Converting to Chiropractic

I’ve a crush on my chiropractor; it happens.

But seriously, as a relatively new athlete (4+ years in the making), I’m incredibly prone to injuries: three ruptured ligaments in my left ankle, frequent bouts of finger tendonitis, and a recently dislocated left shoulder – all products of being a badass boulderer with minimal previous exposure to and experience of the intensive physicality of athletics (I hardly count those months when I had joined the Colgate’s Women’s Rugby team, only to skip out and hide behind the bushes on Fraternity Row when the team conducted their daily runs – though I did partake in the post-game drinking). My muscles, ligaments, and tendons were simply not used to such strenuous sport activity after nearly 25 years of not having undertaken any.

In any case, I hurt myself often and aggressively, and spent months at a time off the climbing walls and training gyms and in physical therapy. And while PT did help to alleviate some of the pain and strengthen the surrounding muscles that were overcompensating for the weak, torn tendons and ligaments, I often found the rehabilitation process frustrating and well, excruciatingly drawn out (not to mention expensive): was it really necessary to participate in 2 hours of physical therapy, 2-3x/week for 12 weeks? Surely I could do these exercises on my own time and not pay $30 to have an assistant PT hand me a sheet of strengthening exercises to undertake and then finish up with a 3 minute ultrasound and 10 minute ice and stem machine.

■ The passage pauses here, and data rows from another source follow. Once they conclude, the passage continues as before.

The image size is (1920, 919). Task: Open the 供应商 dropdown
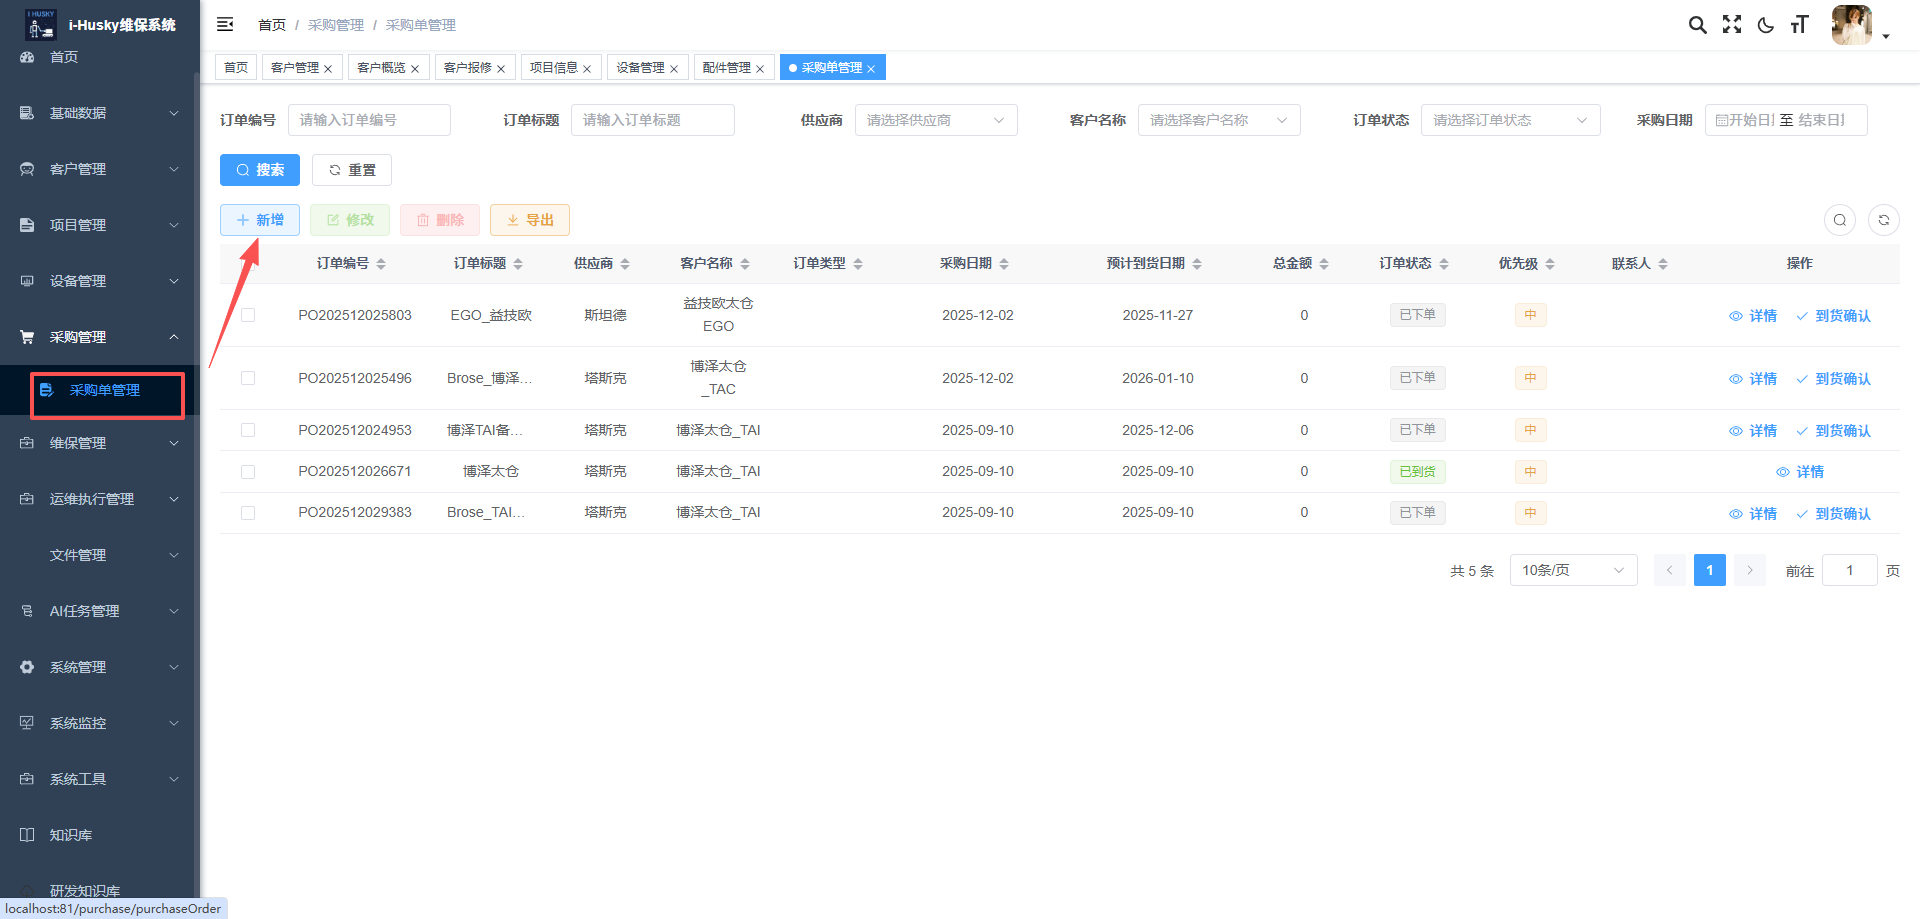(935, 120)
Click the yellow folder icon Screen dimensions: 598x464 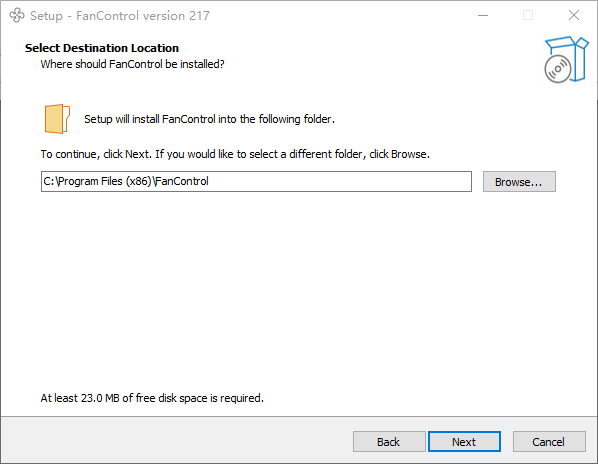click(x=57, y=119)
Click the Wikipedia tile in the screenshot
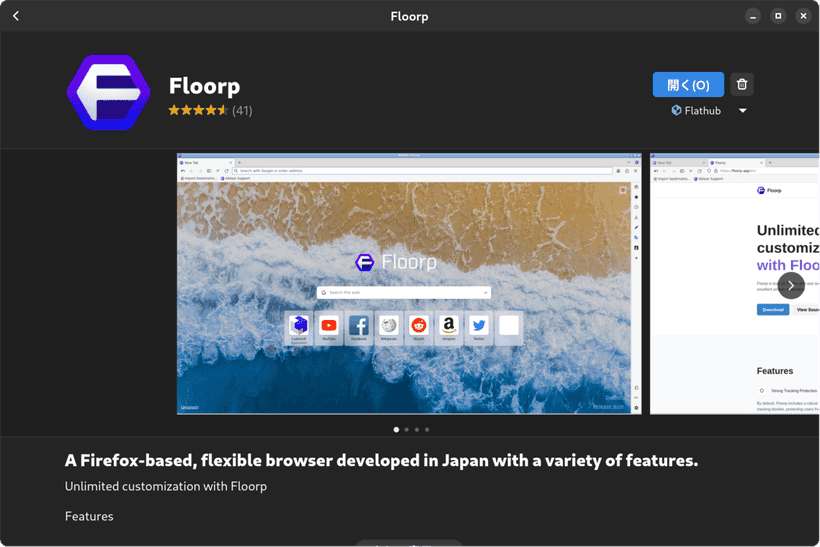This screenshot has width=820, height=547. pyautogui.click(x=389, y=326)
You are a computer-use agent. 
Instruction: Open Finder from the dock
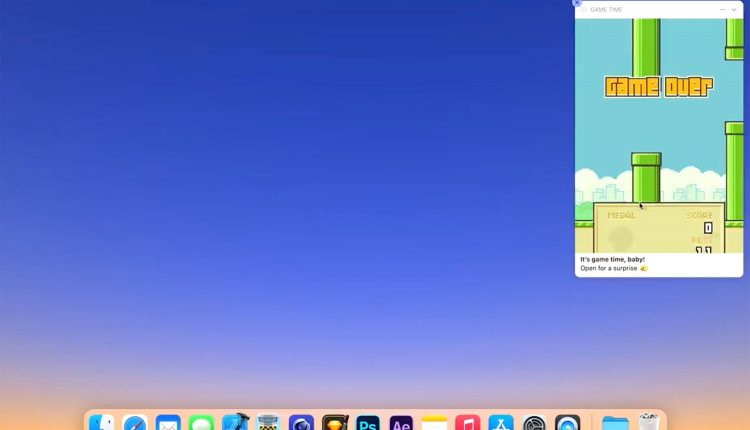tap(102, 423)
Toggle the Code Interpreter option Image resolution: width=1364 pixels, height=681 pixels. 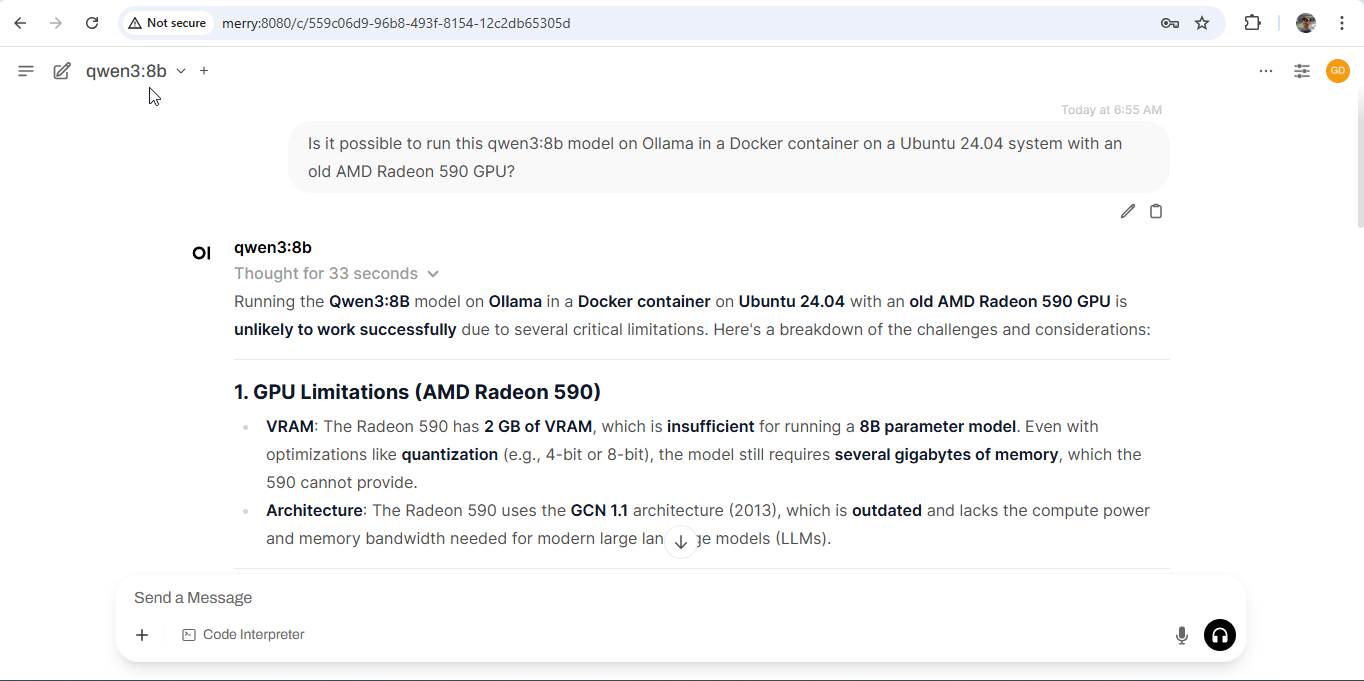pos(243,635)

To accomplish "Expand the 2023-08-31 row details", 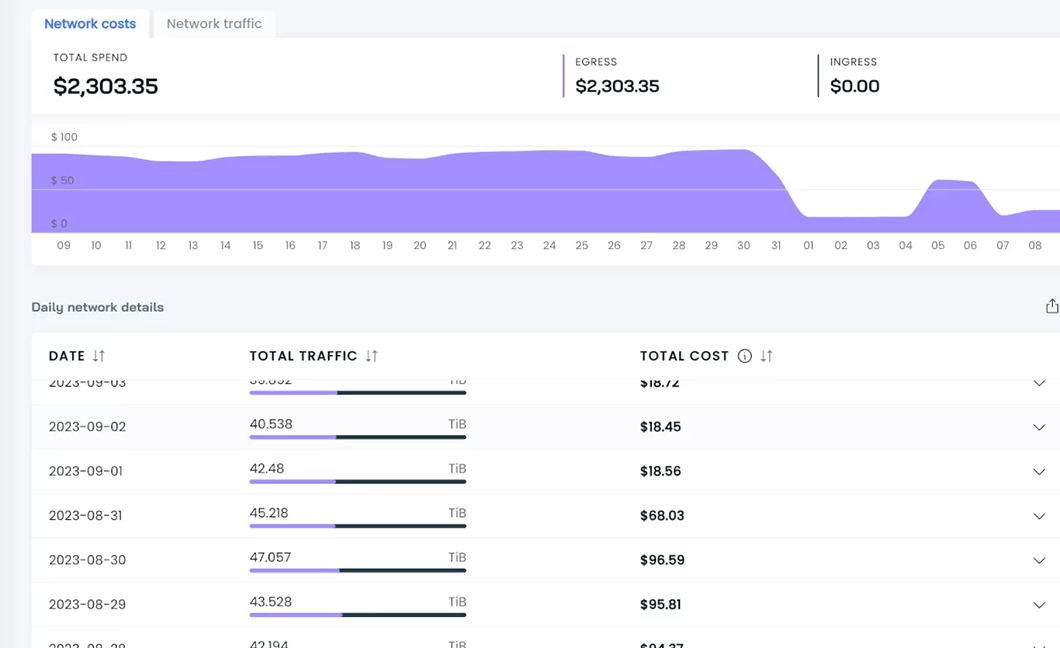I will click(1039, 516).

This is not to chastise the benefits of physical therapy (although it sure sounds that way, doesn’t it?). It’s done a great deal for me in recovering from the aforementioned injuries and becoming a stronger athlete. That being said, I am converting to chiropractic for the time being. Call it instant gratification, time efficiency, alternative medicine, what have you – but I find something deeply satisfying about being worked on for 15 minutes (in all areas that may be overcompensating and affected by the shoulder system – e.g. clavicle, neck, lower back) and then come out of the session feeling substantially better. The joints feel looser, the pain goes away, and one sees nearly instant results. And given my newly formed athlete persona, isn’t being results-driven what it’s all about, anyway?

Or maybe it’s just because I fancy his New Zealand accent. Whichever way you spin it, I’m officially addicted to chiropractic practice; call me a convert.